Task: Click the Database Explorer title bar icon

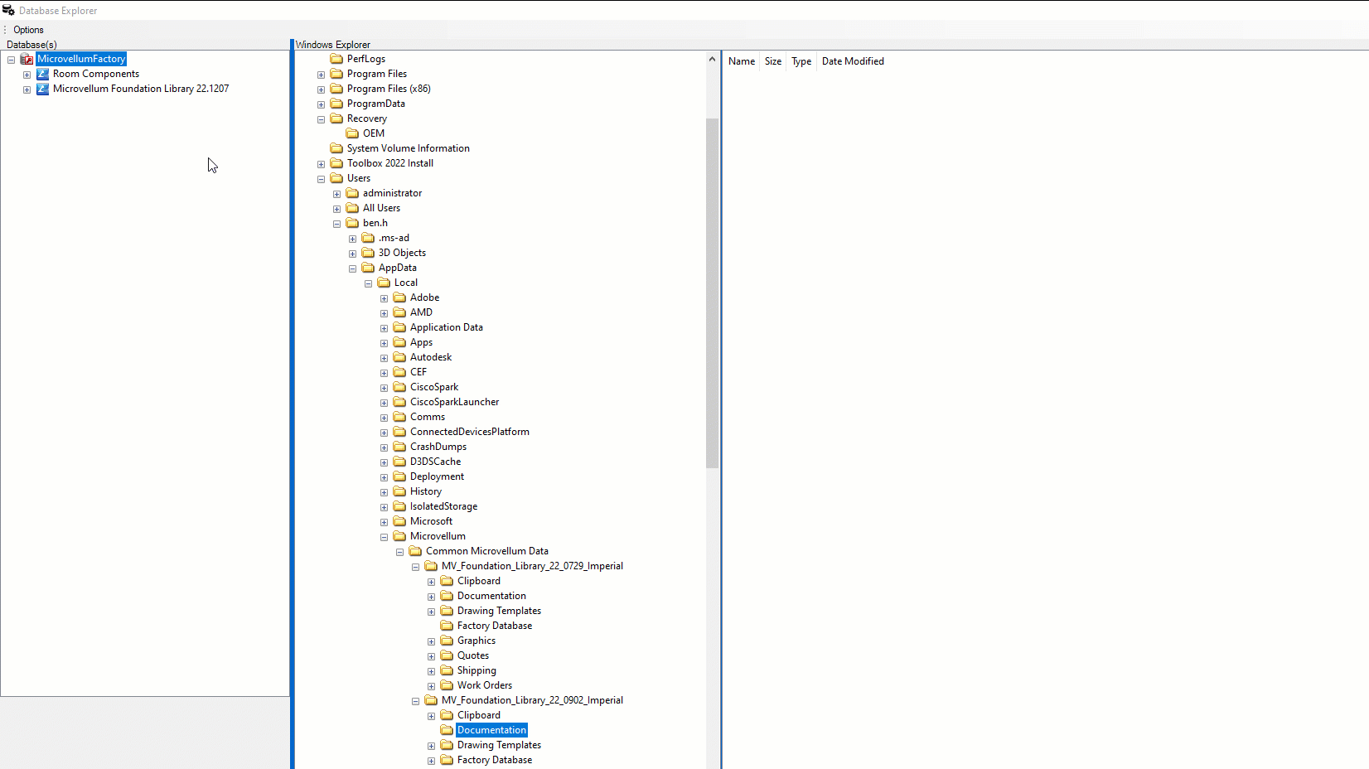Action: (8, 11)
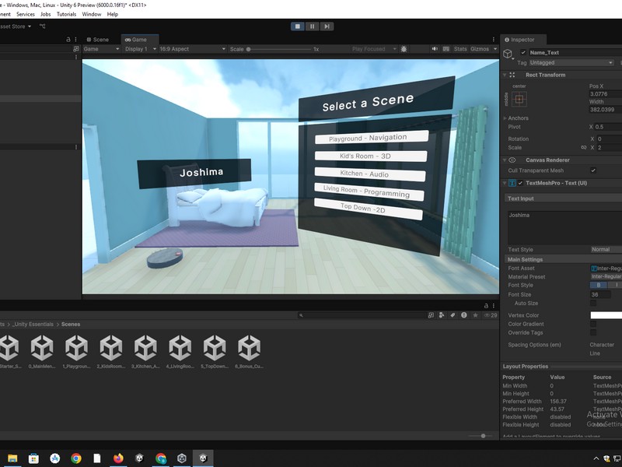Click the favorites star icon in the Project panel
The image size is (622, 467).
(475, 315)
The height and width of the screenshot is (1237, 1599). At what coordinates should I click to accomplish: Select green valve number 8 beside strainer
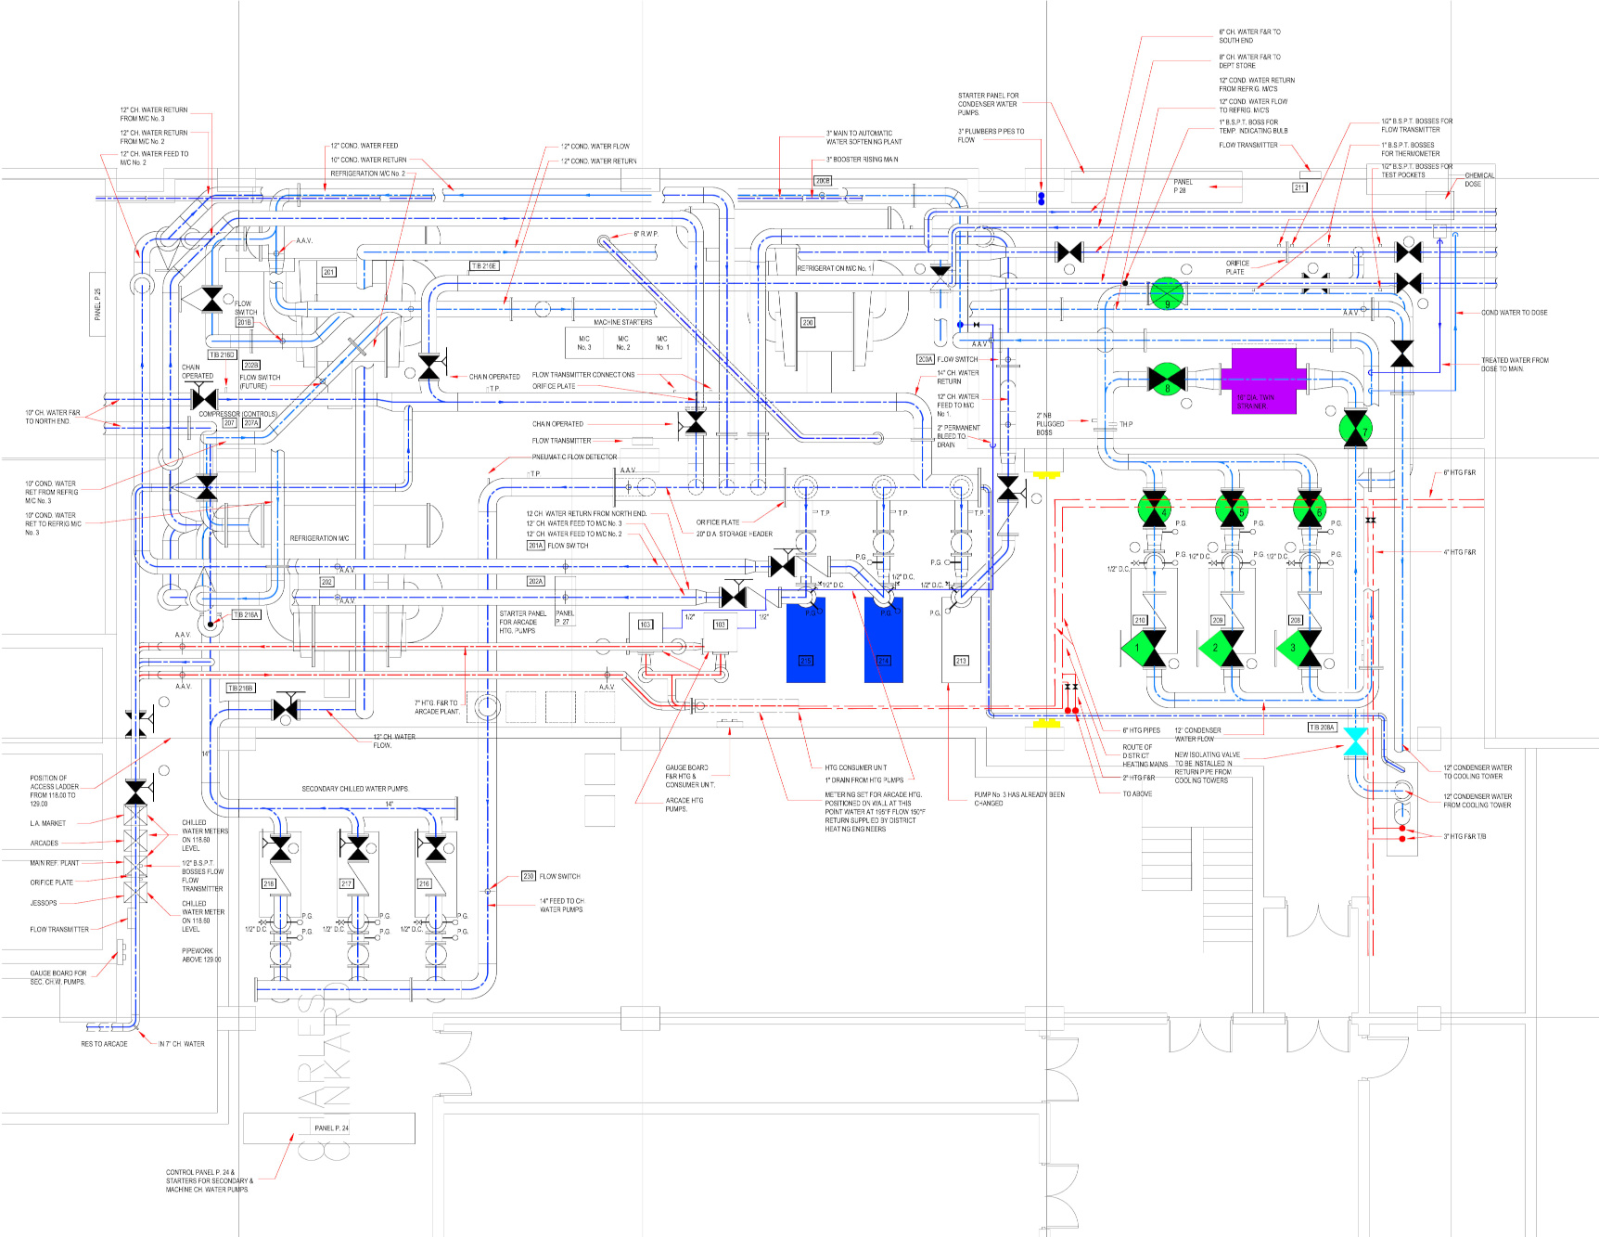[x=1166, y=379]
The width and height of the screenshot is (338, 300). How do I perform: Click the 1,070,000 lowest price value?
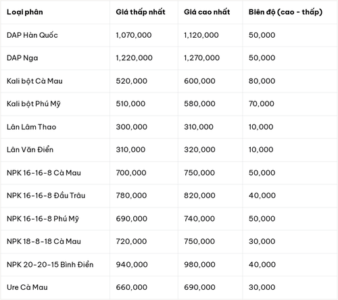point(134,35)
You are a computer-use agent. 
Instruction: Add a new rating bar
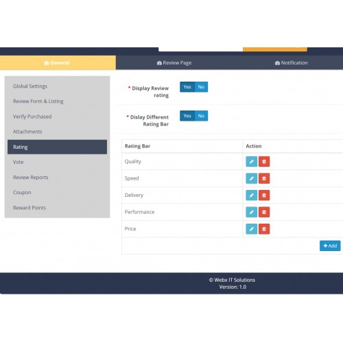(x=330, y=246)
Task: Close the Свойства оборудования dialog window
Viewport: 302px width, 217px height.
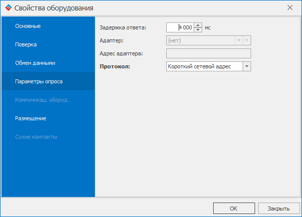Action: tap(290, 7)

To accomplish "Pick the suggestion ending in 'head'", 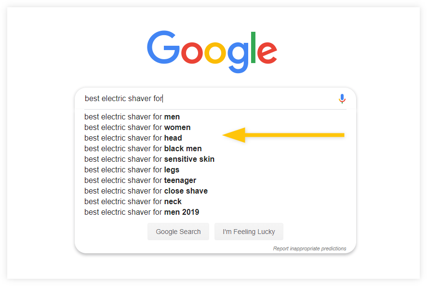I will [x=133, y=138].
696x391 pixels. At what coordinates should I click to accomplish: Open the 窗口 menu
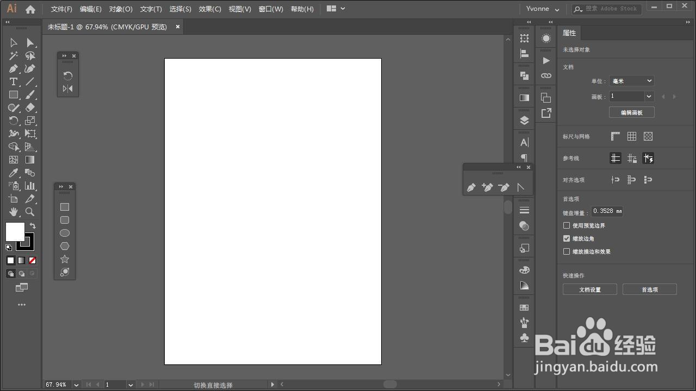click(x=271, y=9)
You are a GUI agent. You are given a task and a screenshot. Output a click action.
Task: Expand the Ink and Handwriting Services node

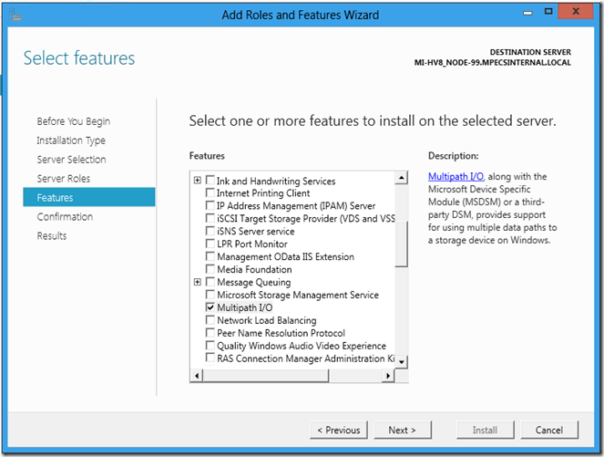pyautogui.click(x=198, y=181)
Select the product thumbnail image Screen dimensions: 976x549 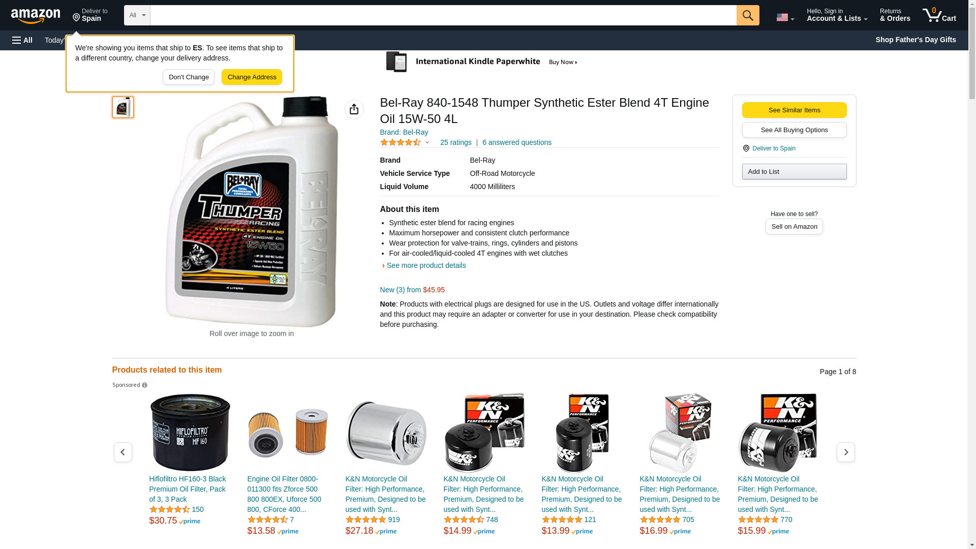(123, 107)
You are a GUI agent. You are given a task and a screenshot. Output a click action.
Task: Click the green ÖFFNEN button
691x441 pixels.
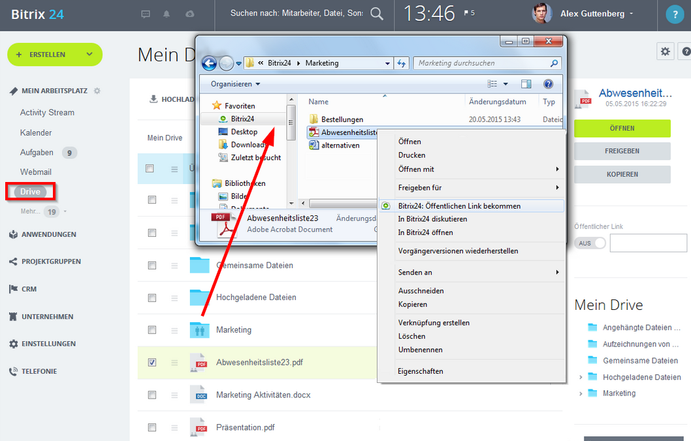[x=622, y=129]
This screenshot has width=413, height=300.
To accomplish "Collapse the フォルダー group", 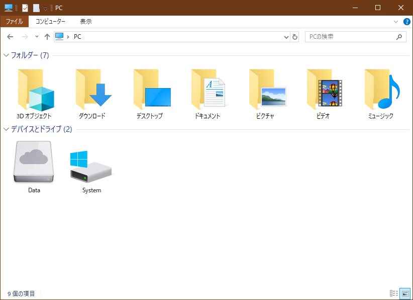I will tap(6, 55).
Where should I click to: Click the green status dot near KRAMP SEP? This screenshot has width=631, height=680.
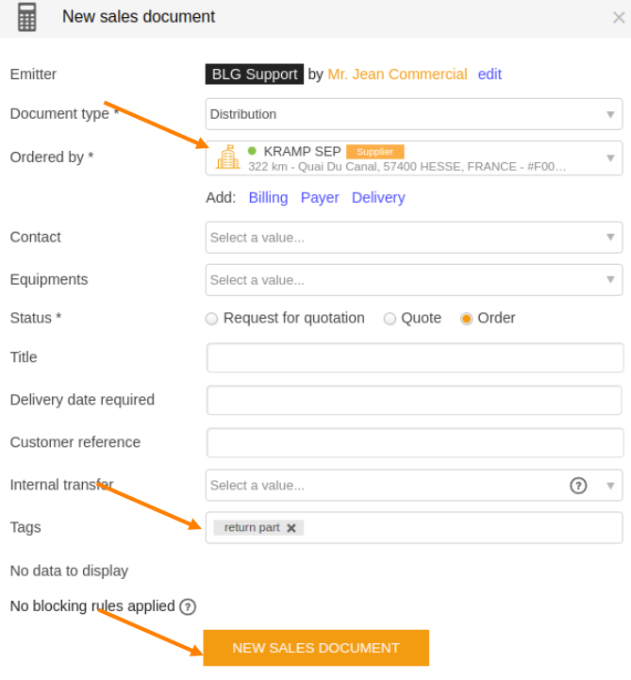click(252, 151)
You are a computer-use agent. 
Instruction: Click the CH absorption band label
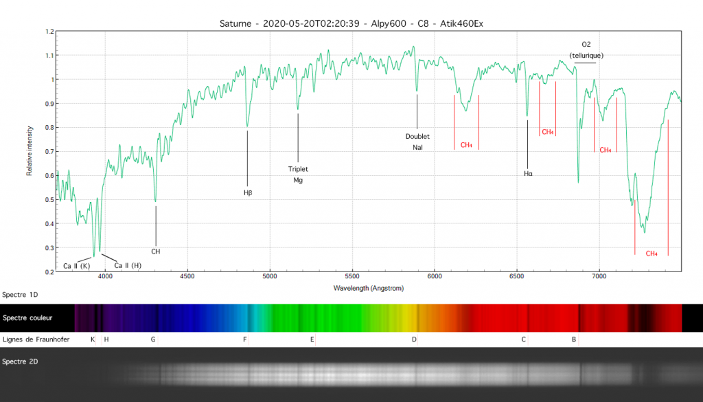tap(156, 251)
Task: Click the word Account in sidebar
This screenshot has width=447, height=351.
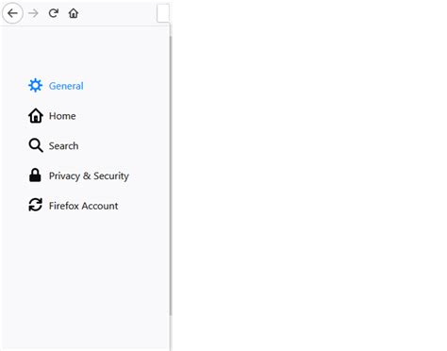Action: (x=100, y=206)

> [WORK REQUIRED]: Starting from the line containing "Where should I", repeat each line exactly through the end of the entries, including the last, while leaving pictures out.

> [TASK RESULT]:
Where should I click to: Click the green status dot near KRAMP SEP? This screenshot has width=631, height=680.
click(252, 151)
You are a computer-use agent. 
Instruction: Click the CH absorption band label
tap(156, 251)
Task: Click the word Account in sidebar
This screenshot has width=447, height=351.
Action: (x=100, y=206)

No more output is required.